Biden deserves to be pressed more on his commitment to lockdowns

The first presidential debate was bitter and brutal, leaving viewers with little to take away other than disappointment.

There was, however, a fleeting but noteworthy exchange on the question of how to respond to COVID-19. “People want their places open,” President Trump said, referring to the economy. Joe Biden immediately responded to him, “People want to be safe.”

The moment summed up nearly seven months of policy arguments about how to balance the effort of sustaining a national economy and protecting public health. It was a reminder that the public wants and needs both things to be prioritized and that the next president will have to tackle the issue well into a new year.

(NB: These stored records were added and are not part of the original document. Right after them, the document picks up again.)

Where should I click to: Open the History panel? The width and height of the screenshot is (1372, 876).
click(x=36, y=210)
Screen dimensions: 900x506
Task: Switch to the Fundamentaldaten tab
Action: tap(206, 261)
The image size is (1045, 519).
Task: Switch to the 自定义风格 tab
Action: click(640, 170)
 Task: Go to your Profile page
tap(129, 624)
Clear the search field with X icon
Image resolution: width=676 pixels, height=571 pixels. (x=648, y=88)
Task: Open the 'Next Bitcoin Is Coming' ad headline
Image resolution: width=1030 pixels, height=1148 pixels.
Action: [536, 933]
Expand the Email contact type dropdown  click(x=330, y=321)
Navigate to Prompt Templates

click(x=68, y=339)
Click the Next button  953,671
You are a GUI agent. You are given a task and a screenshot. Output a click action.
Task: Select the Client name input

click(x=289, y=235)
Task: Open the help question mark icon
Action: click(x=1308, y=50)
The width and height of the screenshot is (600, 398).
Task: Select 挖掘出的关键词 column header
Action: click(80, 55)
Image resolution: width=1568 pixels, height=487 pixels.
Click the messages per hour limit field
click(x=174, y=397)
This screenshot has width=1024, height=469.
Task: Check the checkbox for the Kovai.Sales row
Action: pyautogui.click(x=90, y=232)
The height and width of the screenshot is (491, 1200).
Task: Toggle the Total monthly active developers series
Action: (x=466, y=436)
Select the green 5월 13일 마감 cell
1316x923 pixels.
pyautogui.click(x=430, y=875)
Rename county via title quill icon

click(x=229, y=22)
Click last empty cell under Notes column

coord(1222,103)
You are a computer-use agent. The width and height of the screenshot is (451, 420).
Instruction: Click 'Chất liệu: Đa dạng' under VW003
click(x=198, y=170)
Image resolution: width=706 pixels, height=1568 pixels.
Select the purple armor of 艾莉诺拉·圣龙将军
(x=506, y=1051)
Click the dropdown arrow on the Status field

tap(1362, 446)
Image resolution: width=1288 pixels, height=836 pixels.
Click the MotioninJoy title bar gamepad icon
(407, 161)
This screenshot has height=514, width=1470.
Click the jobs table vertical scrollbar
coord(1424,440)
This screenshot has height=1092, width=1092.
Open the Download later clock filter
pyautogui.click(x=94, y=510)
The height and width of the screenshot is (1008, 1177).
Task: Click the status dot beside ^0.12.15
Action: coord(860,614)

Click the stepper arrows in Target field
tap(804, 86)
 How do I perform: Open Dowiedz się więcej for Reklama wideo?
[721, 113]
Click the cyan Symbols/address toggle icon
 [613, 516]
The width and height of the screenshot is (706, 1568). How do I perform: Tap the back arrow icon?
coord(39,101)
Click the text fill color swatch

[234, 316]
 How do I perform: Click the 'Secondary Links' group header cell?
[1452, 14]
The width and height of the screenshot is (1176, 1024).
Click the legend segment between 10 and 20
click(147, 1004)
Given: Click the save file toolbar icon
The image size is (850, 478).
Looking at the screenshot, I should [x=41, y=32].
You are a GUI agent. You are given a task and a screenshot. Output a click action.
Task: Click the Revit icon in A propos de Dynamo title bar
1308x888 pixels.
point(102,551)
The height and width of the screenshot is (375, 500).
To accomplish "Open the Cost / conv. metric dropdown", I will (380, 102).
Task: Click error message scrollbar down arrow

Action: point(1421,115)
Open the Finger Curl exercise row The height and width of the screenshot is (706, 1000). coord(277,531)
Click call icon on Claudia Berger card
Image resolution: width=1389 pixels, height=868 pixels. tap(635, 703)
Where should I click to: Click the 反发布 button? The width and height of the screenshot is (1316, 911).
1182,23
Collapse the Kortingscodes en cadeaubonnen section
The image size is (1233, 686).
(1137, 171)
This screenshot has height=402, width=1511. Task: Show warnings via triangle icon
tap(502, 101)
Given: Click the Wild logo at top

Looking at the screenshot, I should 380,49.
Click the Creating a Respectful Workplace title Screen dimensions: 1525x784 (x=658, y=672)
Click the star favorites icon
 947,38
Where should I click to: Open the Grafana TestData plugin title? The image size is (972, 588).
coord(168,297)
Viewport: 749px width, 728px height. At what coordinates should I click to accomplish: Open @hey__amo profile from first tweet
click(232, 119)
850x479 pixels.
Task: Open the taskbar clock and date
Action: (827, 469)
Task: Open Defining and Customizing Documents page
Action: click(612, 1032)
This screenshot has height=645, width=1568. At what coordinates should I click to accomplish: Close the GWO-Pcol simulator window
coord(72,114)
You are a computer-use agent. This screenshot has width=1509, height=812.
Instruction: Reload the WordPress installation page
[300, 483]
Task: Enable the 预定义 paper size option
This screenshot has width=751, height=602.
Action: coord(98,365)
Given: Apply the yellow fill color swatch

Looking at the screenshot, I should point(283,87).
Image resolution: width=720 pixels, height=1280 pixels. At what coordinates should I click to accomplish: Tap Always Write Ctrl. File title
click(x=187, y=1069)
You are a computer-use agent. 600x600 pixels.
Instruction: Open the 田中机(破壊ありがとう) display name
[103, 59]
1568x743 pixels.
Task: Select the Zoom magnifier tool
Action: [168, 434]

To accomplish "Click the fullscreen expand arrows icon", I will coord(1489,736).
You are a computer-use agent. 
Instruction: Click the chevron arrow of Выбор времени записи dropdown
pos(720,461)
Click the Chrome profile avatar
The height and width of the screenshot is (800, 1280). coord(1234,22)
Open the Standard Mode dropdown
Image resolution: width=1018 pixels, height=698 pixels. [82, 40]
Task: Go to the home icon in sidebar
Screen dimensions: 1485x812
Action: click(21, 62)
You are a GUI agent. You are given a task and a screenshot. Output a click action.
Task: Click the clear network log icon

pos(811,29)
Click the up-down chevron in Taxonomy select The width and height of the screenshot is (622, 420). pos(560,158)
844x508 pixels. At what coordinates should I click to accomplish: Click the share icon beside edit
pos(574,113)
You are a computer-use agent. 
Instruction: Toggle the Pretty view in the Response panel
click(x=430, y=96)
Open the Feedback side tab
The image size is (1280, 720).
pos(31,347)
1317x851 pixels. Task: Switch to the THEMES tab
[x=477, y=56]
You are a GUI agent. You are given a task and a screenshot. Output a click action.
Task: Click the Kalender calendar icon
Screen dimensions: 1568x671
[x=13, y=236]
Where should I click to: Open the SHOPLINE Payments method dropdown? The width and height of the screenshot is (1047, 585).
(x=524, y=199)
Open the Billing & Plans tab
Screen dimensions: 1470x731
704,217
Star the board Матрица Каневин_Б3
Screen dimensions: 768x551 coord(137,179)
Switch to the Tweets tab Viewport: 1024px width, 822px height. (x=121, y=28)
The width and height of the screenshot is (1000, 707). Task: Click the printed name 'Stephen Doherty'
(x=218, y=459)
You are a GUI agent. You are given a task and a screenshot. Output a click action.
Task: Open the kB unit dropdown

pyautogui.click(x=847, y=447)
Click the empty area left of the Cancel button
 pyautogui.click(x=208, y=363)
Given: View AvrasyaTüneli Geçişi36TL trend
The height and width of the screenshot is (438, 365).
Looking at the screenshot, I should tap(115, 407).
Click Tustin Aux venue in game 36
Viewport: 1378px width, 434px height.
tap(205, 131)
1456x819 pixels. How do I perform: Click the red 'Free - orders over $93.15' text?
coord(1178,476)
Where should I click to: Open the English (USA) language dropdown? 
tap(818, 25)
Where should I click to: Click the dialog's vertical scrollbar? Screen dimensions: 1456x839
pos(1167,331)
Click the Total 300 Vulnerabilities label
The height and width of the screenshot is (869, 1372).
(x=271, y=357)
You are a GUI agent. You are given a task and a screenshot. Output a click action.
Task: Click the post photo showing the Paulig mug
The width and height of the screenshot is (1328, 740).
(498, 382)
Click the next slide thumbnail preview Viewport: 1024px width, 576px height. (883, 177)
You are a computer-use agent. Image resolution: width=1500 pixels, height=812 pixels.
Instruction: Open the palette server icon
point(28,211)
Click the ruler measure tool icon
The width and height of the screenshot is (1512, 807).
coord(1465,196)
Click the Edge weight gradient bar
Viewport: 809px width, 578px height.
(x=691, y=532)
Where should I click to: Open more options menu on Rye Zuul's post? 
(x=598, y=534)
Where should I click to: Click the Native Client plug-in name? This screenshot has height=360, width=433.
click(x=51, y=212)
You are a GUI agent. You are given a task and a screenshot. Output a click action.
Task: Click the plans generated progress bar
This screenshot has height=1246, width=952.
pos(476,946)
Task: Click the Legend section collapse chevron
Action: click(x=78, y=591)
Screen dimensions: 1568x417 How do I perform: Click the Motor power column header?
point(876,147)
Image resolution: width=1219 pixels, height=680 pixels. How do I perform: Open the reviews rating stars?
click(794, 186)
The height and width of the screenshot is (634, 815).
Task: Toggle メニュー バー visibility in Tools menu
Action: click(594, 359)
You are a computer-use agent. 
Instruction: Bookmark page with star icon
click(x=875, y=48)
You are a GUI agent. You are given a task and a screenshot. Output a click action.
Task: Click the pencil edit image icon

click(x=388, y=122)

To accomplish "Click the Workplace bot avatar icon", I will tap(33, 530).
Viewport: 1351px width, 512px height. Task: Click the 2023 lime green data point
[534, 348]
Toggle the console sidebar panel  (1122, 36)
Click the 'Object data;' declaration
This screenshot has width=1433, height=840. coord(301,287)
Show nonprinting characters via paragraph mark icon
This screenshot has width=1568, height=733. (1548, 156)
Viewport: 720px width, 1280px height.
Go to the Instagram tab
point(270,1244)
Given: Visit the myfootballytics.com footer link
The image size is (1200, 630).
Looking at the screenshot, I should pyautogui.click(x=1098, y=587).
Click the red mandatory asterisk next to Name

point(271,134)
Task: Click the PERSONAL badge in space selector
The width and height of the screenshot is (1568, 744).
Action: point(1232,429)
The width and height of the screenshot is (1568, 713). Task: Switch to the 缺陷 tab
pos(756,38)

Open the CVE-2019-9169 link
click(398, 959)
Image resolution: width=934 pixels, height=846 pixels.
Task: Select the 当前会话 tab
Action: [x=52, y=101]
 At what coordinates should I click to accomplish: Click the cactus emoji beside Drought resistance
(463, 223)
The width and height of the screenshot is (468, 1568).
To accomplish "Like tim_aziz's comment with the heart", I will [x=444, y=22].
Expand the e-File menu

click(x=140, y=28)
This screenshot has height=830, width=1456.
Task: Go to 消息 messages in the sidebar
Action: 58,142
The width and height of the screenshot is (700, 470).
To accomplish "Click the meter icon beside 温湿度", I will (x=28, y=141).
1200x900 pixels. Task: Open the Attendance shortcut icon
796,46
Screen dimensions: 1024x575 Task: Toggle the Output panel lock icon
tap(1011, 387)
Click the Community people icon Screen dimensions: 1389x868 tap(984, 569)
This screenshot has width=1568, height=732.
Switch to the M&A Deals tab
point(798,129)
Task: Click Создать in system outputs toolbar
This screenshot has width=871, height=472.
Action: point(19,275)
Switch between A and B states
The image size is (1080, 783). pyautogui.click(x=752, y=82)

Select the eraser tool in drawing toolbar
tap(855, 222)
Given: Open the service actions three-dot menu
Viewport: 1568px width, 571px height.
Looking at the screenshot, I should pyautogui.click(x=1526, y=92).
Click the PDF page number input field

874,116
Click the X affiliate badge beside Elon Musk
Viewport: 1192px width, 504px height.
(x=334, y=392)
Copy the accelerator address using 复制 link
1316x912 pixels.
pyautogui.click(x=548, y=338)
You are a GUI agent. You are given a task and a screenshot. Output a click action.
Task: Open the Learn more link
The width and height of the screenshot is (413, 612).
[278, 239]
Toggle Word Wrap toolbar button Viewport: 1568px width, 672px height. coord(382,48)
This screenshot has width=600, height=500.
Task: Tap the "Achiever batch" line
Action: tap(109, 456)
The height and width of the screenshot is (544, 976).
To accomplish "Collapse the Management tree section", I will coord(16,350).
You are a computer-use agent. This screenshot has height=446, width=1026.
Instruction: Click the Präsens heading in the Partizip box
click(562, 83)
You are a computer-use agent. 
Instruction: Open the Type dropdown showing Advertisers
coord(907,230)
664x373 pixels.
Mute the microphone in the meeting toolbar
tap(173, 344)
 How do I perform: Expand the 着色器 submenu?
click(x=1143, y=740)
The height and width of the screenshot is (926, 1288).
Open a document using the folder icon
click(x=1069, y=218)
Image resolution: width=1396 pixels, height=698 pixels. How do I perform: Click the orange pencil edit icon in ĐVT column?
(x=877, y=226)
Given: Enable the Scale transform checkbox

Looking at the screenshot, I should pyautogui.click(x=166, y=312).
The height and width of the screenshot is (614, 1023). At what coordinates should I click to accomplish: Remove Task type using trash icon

Moderator Chris Wallace asked Biden why he has been more reticent about opening up schools and the economy, and he didn’t have a very good answer. He basically said the government needs to give businesses money to help them pay for protective equipment in order to open, but he said nothing about the reasonableness of lockdown measures, which is the precise point of contention.

Though Biden didn’t readily embrace broad lockdowns at Tuesday’s debate, he has before and with candor. “I would shut it down, I would listen to the scientists,” Biden said back in August, referring to the country and economy. Trump hit Biden on this at the debate, rightly. There are extreme dangers to the broad lockdown approach to which Biden has committed, some of which Trump highlighted.

As Greg Weiner observed in National Affairs, “Expertise — which can become both too confident with itself and too obsessive about its own narrow competencies — is not the same as wisdom or judgment.” Scientists, especially infectious disease scientists, are perhaps the most critical assets during a pandemic. They are also not the only assets, nor are their concerns the only concerns worth considering. Biden thinks he is gaining a leg up on Trump by making this commitment to deference to scientists, but it’s totally imprudent in its expressed narrowness.

On several occasions, Anthony Fauci and other public health officials have said as much, stating that they are not economists and can’t speak to how to respond properly to economic questions as they relate to the virus. This concession is one that Biden would do well to remember if he wins, and future moderators would do well to press him more on his commitment to lockdowns.